_Work required_: Set down each line of the records once more, precisely, and omit the pictures.

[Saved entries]
-- -- --

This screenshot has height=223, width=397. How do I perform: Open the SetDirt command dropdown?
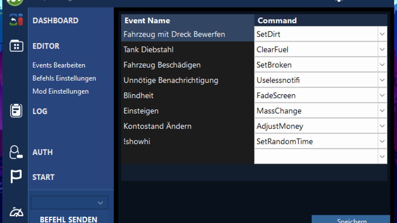[x=382, y=34]
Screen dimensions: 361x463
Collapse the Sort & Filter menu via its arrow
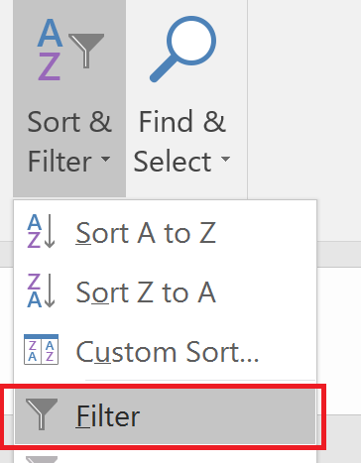pyautogui.click(x=105, y=160)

-- -- --

_Exercise response_:
This screenshot has height=223, width=397. How do I perform: Open the SetDirt command dropdown?
[x=382, y=34]
Screen dimensions: 361x463
Collapse the Sort & Filter menu via its arrow
pyautogui.click(x=105, y=160)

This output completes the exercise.